# Bright spots on LCD??



## kingman99 (Dec 13, 2004)

Hi

I nticed on my T-40 IBM Thinkpad that there are some small bright spots on both sides of the sceen.

What is this and can l fix it for a reasonable amount.
Thanks

Alan


----------



## Noyb (May 25, 2005)

Is this brand new ???

If not .. try pushing on them gently with a soft cloth.


----------



## kingman99 (Dec 13, 2004)

Thanks for the fast reply, no it's not new l bought it on ebay and it's a 2005 thinkpad T-40

I can send it back but l would rather fix it if l can.

Alan


----------



## Noyb (May 25, 2005)

Try pushing on the bad pixels.


----------



## Noyb (May 25, 2005)

If it's been setting awhile .. They may be asleep and need exercise.
Play a video.


----------



## kingman99 (Dec 13, 2004)

Thanks

I will try it now.
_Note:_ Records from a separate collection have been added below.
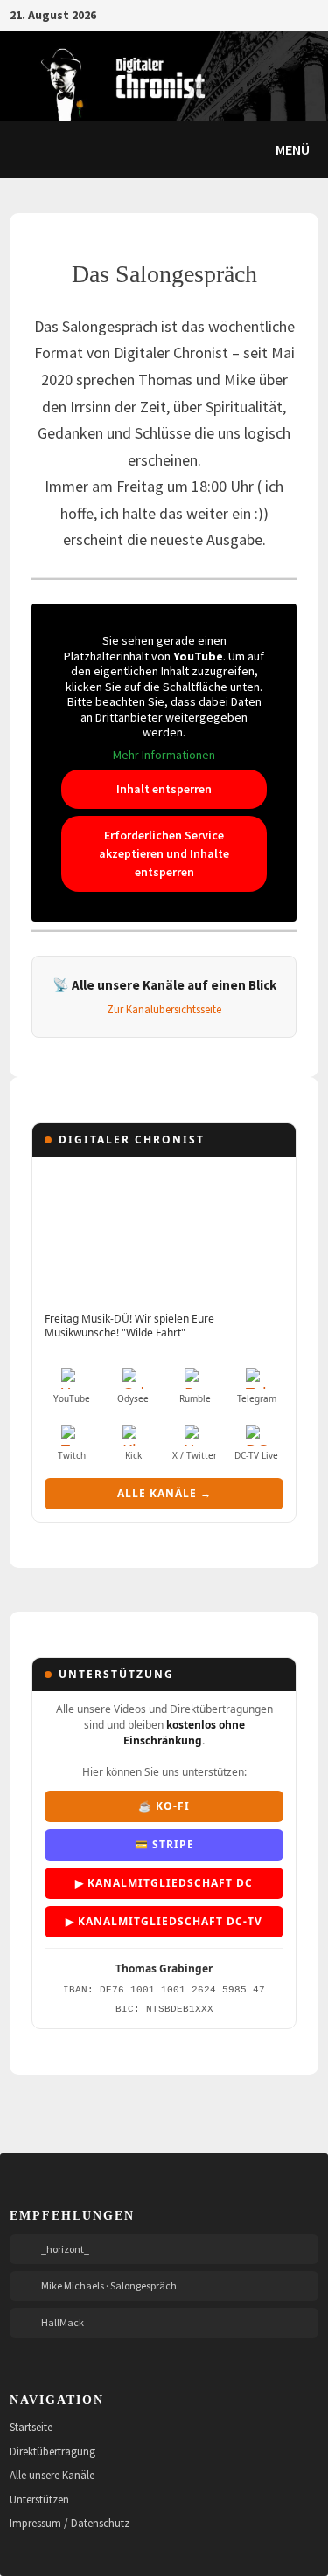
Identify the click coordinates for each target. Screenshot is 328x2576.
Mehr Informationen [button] (164, 755)
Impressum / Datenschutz (69, 2523)
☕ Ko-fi (164, 1806)
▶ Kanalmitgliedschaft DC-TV (164, 1921)
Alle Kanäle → (164, 1493)
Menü (291, 149)
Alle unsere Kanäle (52, 2475)
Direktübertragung (52, 2451)
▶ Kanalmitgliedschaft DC (164, 1882)
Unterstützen (39, 2499)
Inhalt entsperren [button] (164, 789)
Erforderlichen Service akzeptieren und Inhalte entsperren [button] (164, 853)
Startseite (31, 2427)
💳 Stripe (164, 1844)
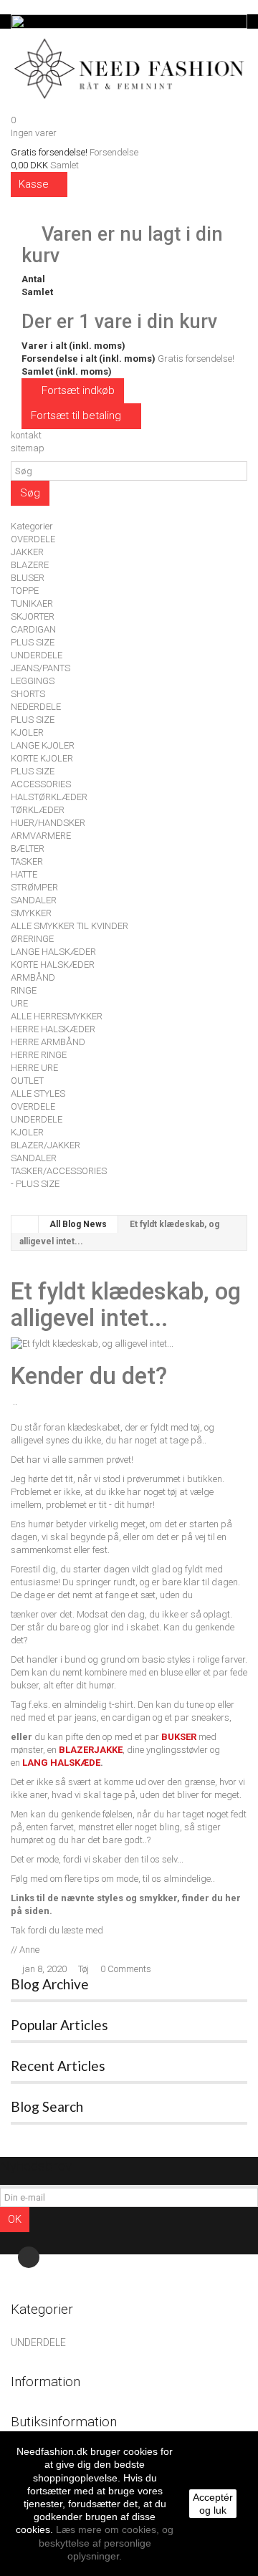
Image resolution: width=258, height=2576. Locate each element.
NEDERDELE (36, 706)
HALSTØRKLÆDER (49, 797)
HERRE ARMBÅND (48, 1042)
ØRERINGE (32, 938)
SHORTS (28, 693)
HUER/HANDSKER (48, 822)
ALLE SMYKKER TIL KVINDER (69, 926)
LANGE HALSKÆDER (53, 951)
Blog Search (47, 2106)
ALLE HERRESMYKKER (56, 1016)
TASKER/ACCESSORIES (59, 1171)
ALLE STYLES (38, 1093)
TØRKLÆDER (37, 809)
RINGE (24, 990)
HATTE (24, 874)
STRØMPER (34, 887)
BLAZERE (30, 564)
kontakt (26, 435)
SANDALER (34, 900)
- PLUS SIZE (35, 1183)
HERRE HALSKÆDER (53, 1029)
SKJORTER (32, 616)
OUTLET (27, 1080)
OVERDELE (33, 539)
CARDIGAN (33, 629)
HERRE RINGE (39, 1054)
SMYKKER (31, 913)
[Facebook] (28, 2257)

I tried using a micro denier towel but nothing happened

Alan


----------



## Noyb (May 25, 2005)

See here ... http://forums.techguy.org/tech-tips-tricks/523297-burned-out-pixel.html? ... Post #5
And cross your fingers.


----------



## kingman99 (Dec 13, 2004)

http://udpix.free.fr/

Right now l'm running this program and it doesn't seem to be working but l will let it do it's thing overnight.

Alan


----------



## Noyb (May 25, 2005)

Good luck ... I'll keep my fingers crossed ... But I think it's a long shot.


----------



## kiwiguy (Aug 17, 2003)

In most cases the "bright pixels" are caused by hardware failure.
No amount of software can "fix" a hardware failure, but always worth a try...


----------